YOUR INSTRUCTIONS – Render the records as a JSON list of strings, one string per line, from the start of the records through the line containing "at that location.", both ends included. Omit blank lines and leave the pictures out of the answer.
[Start of section]
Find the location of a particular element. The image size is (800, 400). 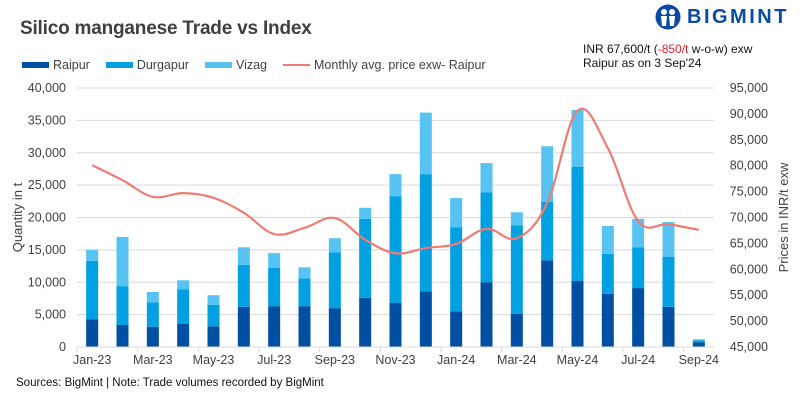

y2-tick-label: 45,000 is located at coordinates (749, 347).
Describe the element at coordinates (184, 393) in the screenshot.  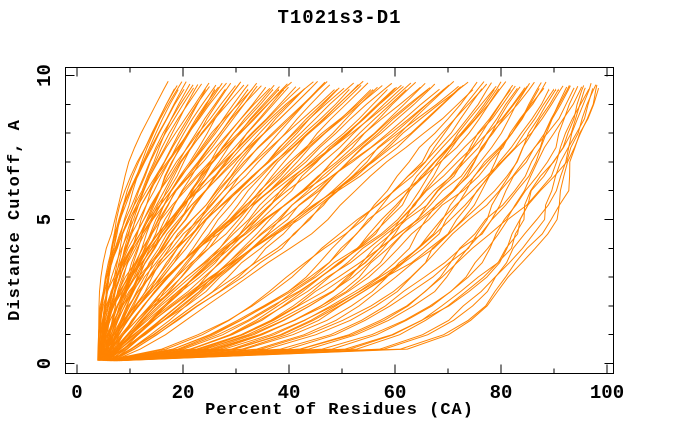
I see `x-tick-label: 20` at that location.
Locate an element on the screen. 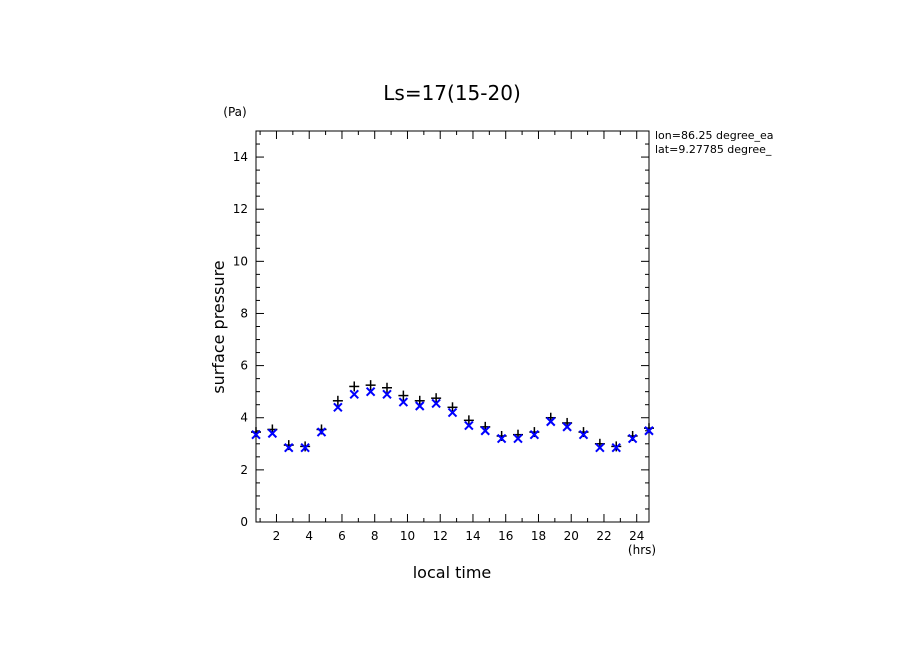 The width and height of the screenshot is (904, 654). x-tick-label: 20 is located at coordinates (572, 536).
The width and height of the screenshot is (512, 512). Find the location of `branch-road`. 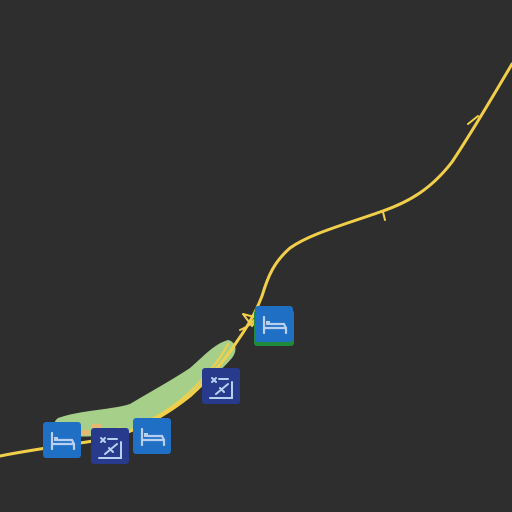

branch-road is located at coordinates (187, 383).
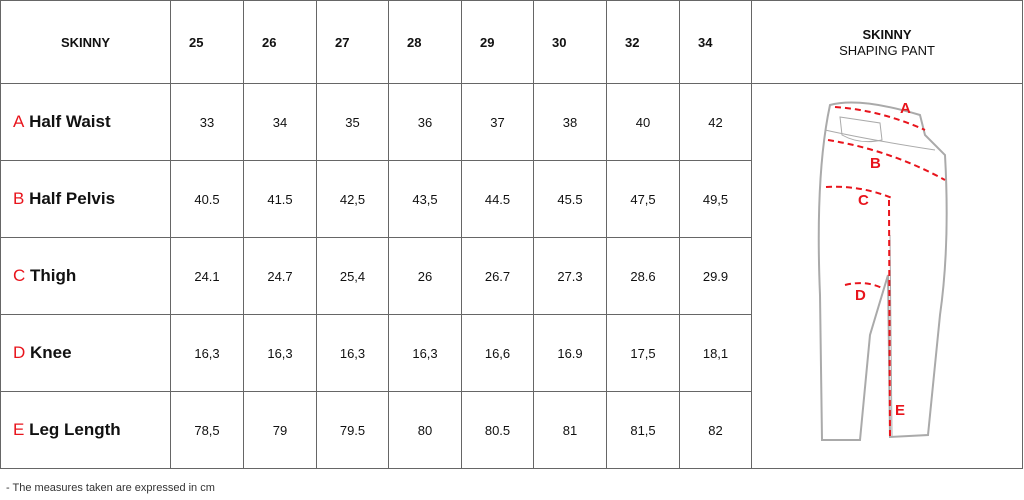  I want to click on product-subtitle: SHAPING PANT, so click(887, 50).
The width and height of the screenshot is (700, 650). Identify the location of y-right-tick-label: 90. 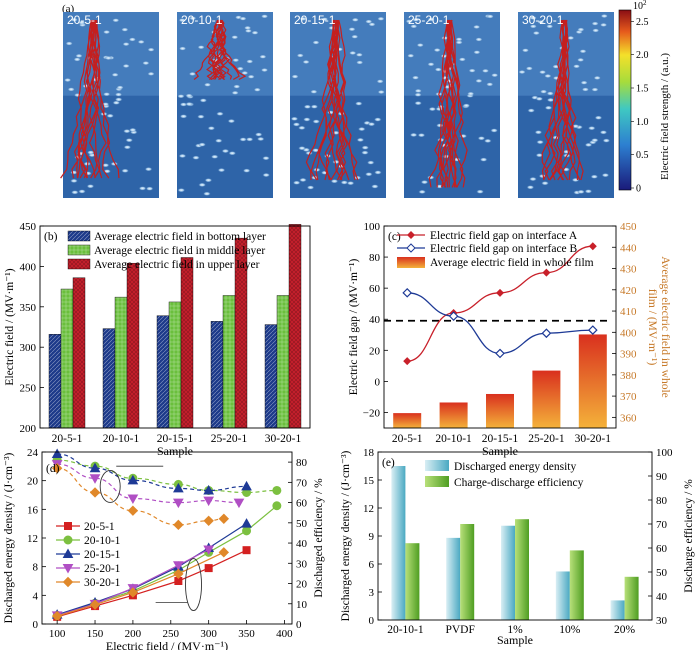
(662, 477).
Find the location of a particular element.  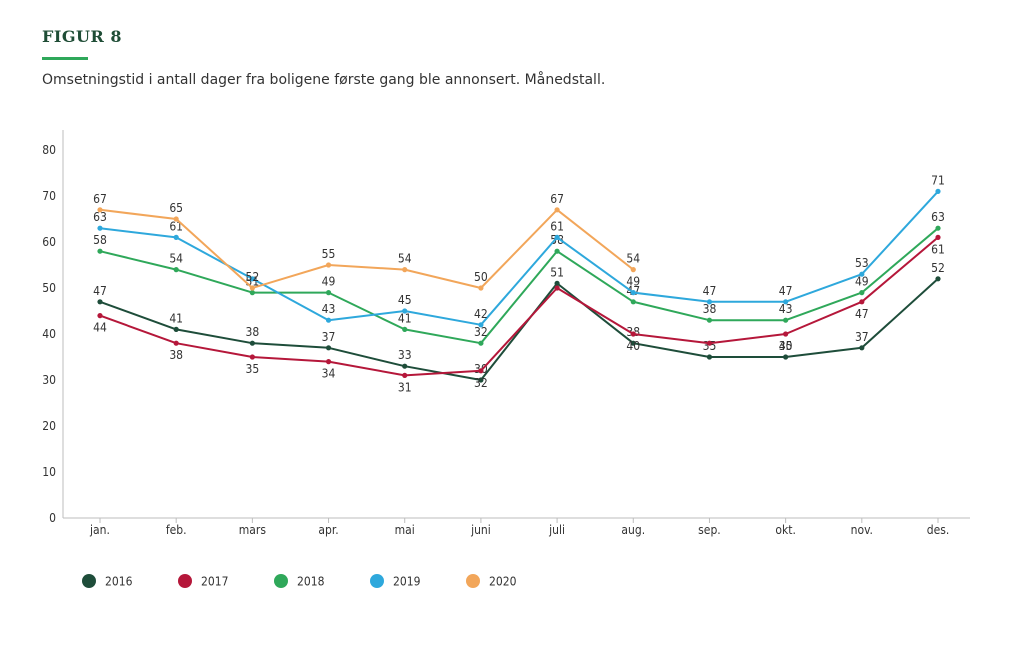

data-label-2017: 47 is located at coordinates (862, 314).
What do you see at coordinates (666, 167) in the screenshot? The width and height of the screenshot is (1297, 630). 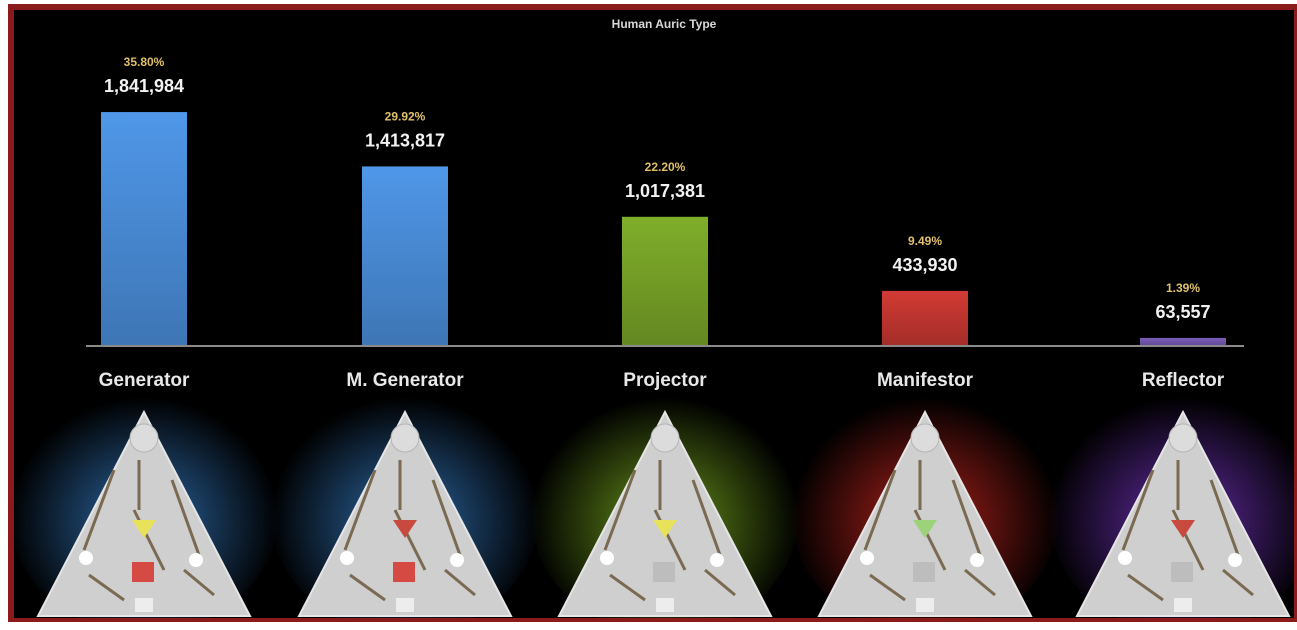 I see `percent-label: 22.20%` at bounding box center [666, 167].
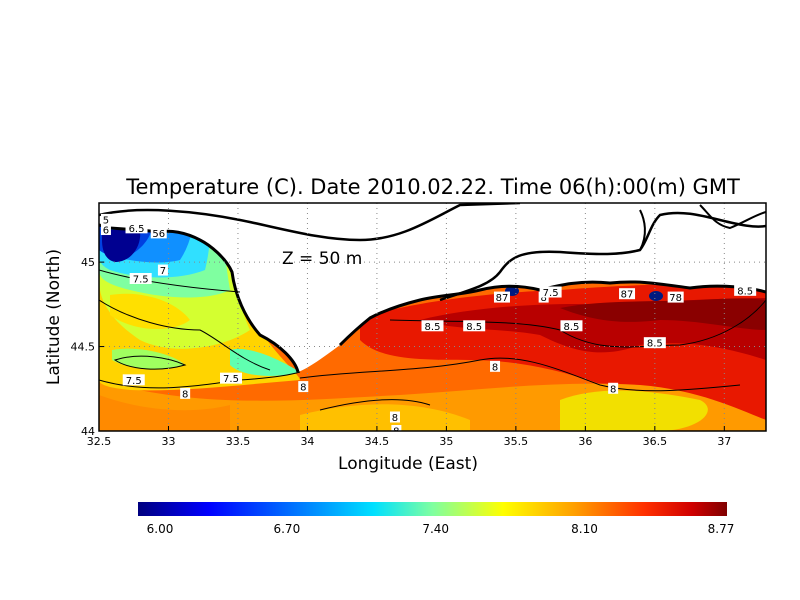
[End of section]
TASK ANSWER –
[
  "Find the location of a particular element. The image size is (800, 400). ",
  "y2-tick-label: 45,000 is located at coordinates (749, 347).",
  "Describe the element at coordinates (184, 393) in the screenshot.  ",
  "I see `x-tick-label: 20` at that location."
]